The House’s new Republican majority now requires that proposed legislation include a statement of constitutional authority, identifying which of Congress’s constitutional powers the legislation is based on. This forces both sides to think about, and publicly debate, the proper scope of federal legislation, which is supposed to be directed only at the items (like interstate commerce, defense, etc.) listed in Article I, Section 8 of the Constitution.
Some critics deny that interpreting the Constitution is any of Congress’s business. “It’s the courts’ job,” they say. But the Founders expected Congress and the president to consider the Constitution before passing laws. It worked for a while; many of the greatest constitutional-law arguments in the nation’s first century played out in Senate debates and presidential veto messages, and not in the Supreme Court. Gradually, however, Congresses and presidents relinquished their share of the responsibility. Often now, courts not only get the last word on the Constitution, they get the only word. But the original vision is surely more protective of the Constitution, just as it is healthier to brush and floss your teeth than it is to delegate things entirely to your dentist.
Liberals are understandably unenthusiastic about debating the constitutional bounds of federal power—a debate they thought they won decisively back when Franklin Roosevelt was president. But they (along with conservatives, libertarians, and everyone else) should be excited about a parallel opportunity: to debate the constitutional bounds of rights. In particular, Congress can finally give meaning to the Ninth Amendment.

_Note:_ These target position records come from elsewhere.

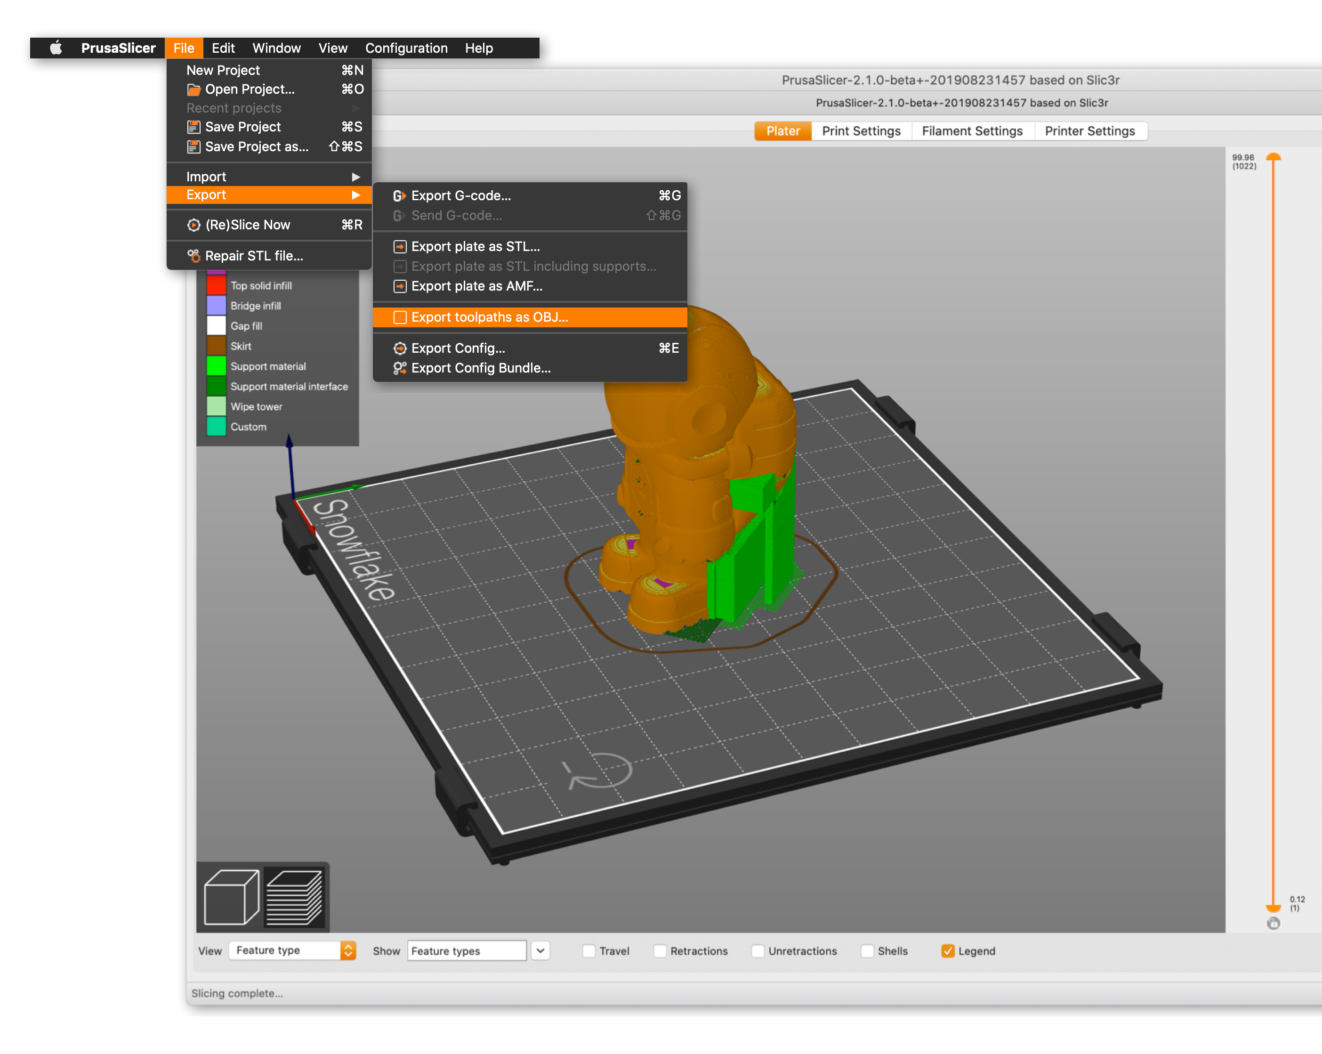The width and height of the screenshot is (1322, 1054).
Task: Select Export toolpaths as OBJ menu item
Action: tap(489, 317)
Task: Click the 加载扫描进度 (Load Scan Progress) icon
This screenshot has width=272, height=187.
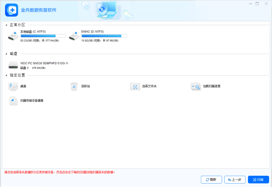Action: point(195,86)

The Ninth Amendment declares, “The enumeration in the Constitution of certain rights shall not be construed to deny or disparage others retained by the people.” In other words, listing some rights in the Bill of Rights doesn’t weaken the unlisted ones. The Supreme Court has never done much with the Ninth Amendment. Unenumerated rights are by definition difficult to identify—there are many theories, but no consensus, on what these Ninth Amendment rights are. Even when the Court concludes that a new right exists, it resists calling it unenumerated, instead contorting the law to find it somewhere in the Constitution’s text and its penumbras.

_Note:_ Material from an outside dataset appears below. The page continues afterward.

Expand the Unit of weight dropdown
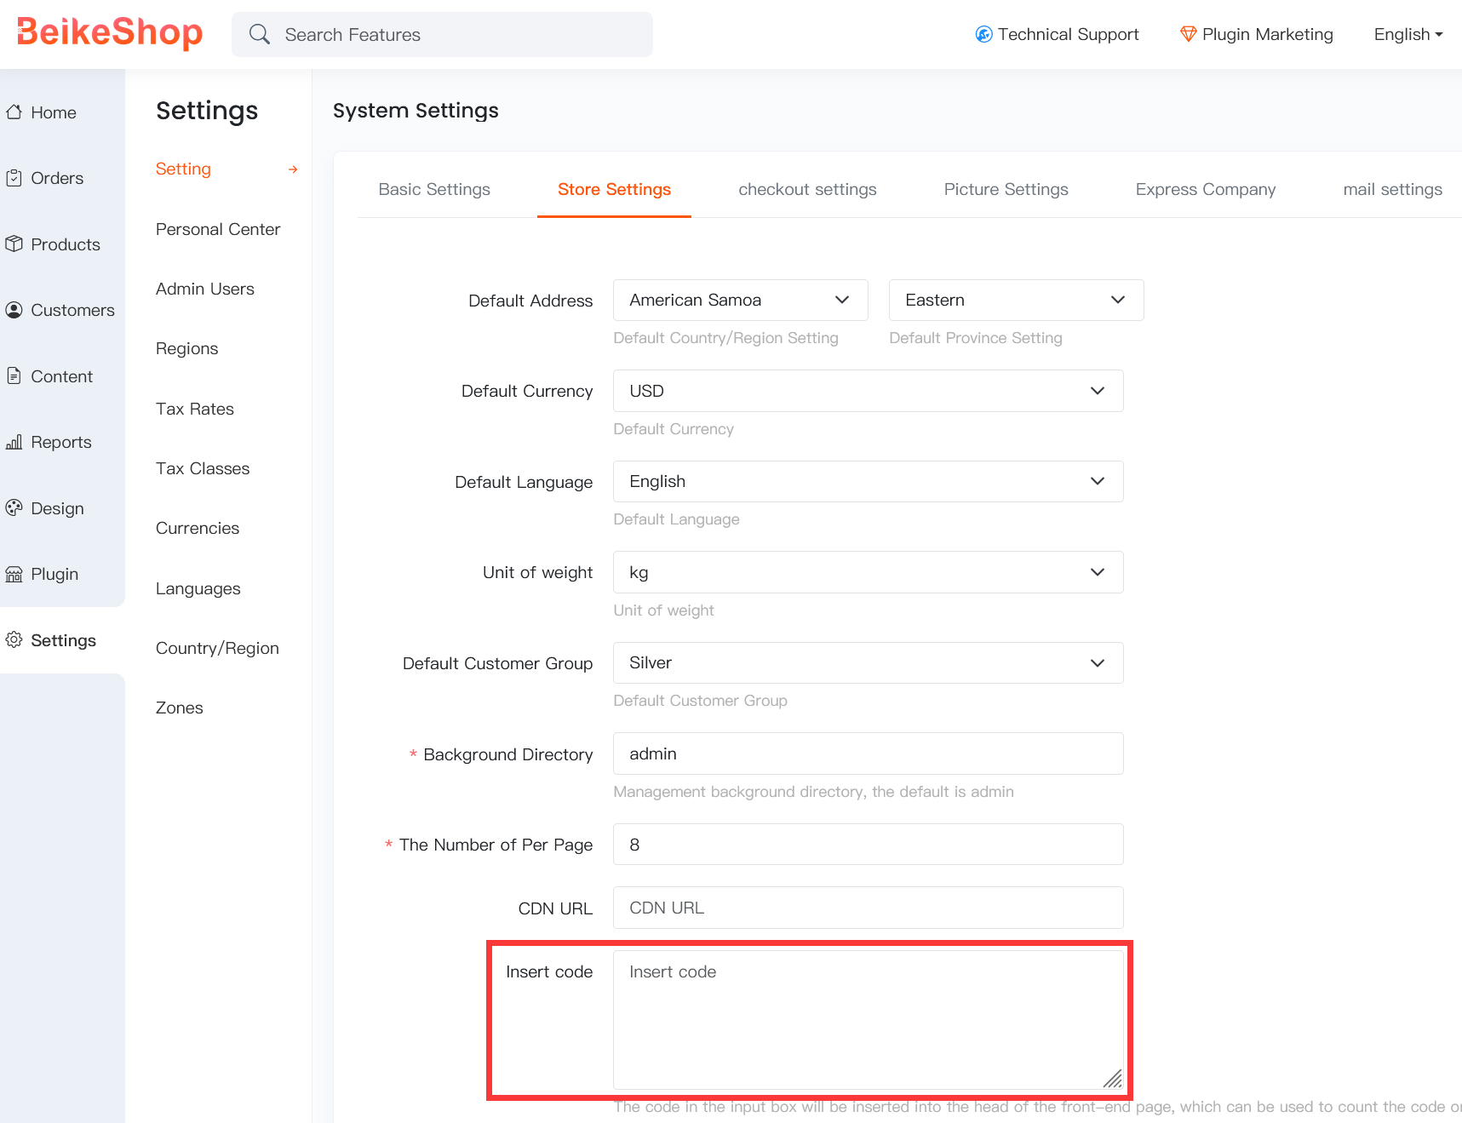 (x=867, y=572)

The Ninth Amendment has much better potential in Congress. Its message is important there, even if it has been forgotten: do not read the Bill of Rights as an exclusive list, with any sort of government action permitted as long as it is not specifically forbidden. This is particularly powerful when combined with Congress’s renewed determination not to leave constitutional interpretation solely up to the courts. Instead of Congress asking only, “Would the Court strike down this law on First Amendment grounds? Second Amendment? etc.?”, it can also ask “Do we think that this violates free speech? Gun rights? Any rights not specified in the Constitution?” The Court will still get its chance to weigh in on a law’s constitutionality, but only if Congress and the president first conclude that the law is constitutional and pass it.

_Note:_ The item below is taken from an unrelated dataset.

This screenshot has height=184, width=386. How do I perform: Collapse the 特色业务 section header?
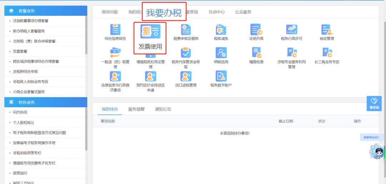pos(45,102)
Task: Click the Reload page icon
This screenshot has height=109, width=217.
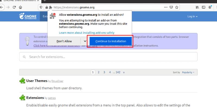Action: pos(14,7)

Take privacy as an example. Instead of just dissecting (or ignoring) the Court’s complicated privacy jurisprudence, Congress should make up its own mind on what privacy is all about, and on which government actions cross the line. The debate on one potentially intrusive law could pick up where the last one left off. The public would benefit from hearing what its representatives and senators truly think about privacy, and could keep it in mind when the next election comes along.
There is something here for everyone: the right to abortion and the right to life; the right to health insurance and the right not to have health insurance; the right to class equality and the right to purely individual treatment. Making these things a matter of congressional debate—of shifting political majorities and public opinion—admittedly means that any such rights are weak, and potentially reversed by shifting political whim. But lately, that’s how rights often get treated in court too. This sort of flexibility is unsettling there, but at Congress it is right at home. Besides, since by definition these are rights the Court is not protecting right now, proponents of the right would have nothing to lose.
The Ninth Amendment helps us remember that there is more to rights than what courts write about them, or even than what the Constitution says about them. The more that Congress elevates its discussion about the proper bounds of government power and individual liberty—and the less that those things are left to the sole discretion of our courts—the better off we are.